--- begin ---

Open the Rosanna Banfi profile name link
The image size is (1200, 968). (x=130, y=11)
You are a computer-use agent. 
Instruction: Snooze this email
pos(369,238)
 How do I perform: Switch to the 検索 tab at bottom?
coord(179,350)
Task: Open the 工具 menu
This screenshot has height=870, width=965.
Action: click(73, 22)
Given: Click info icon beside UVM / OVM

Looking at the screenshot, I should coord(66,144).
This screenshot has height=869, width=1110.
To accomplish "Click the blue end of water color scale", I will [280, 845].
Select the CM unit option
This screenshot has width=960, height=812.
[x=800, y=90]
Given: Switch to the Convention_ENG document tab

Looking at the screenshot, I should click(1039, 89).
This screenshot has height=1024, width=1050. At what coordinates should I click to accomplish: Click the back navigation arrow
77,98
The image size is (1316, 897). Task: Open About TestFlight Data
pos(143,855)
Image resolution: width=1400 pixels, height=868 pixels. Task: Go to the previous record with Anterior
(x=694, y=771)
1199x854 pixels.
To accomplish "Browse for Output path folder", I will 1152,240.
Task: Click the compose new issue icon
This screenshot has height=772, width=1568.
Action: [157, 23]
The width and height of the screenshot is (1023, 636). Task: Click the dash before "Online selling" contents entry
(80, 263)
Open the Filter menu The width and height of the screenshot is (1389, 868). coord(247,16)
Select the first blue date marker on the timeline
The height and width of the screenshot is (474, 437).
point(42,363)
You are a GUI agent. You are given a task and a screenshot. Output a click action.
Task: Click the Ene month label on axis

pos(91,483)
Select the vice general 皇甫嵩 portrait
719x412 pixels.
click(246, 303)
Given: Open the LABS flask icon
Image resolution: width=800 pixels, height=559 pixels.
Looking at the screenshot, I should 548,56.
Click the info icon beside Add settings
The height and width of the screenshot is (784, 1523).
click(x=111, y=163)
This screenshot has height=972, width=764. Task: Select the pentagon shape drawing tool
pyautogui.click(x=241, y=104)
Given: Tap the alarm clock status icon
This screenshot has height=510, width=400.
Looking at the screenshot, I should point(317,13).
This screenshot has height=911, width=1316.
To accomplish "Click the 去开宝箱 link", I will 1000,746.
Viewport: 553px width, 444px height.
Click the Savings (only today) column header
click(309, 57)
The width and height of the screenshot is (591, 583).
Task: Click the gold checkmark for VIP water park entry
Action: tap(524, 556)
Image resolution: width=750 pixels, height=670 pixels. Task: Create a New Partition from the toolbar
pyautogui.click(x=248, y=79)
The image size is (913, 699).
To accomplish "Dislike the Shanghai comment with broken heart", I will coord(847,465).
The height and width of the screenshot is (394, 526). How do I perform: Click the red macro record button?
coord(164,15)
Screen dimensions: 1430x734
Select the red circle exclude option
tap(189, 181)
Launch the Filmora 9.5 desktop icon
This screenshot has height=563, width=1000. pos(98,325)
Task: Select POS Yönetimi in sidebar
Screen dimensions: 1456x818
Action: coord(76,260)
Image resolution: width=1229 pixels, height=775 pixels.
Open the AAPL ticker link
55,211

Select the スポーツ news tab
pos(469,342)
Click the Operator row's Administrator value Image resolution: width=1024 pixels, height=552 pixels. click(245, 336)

--- end ---

■ Task description: Please extract the records between the line holding "You are a GUI" and the line holding "Looking at the screenshot, I should 548,56.", inclusive, and repeat them unchanged.

■ Written answer:
You are a GUI agent. You are given a task and a screenshot. Output a click action.
Task: Click the Ene month label on axis

pos(91,483)
Select the vice general 皇甫嵩 portrait
719x412 pixels.
click(246, 303)
Given: Open the LABS flask icon
Image resolution: width=800 pixels, height=559 pixels.
Looking at the screenshot, I should 548,56.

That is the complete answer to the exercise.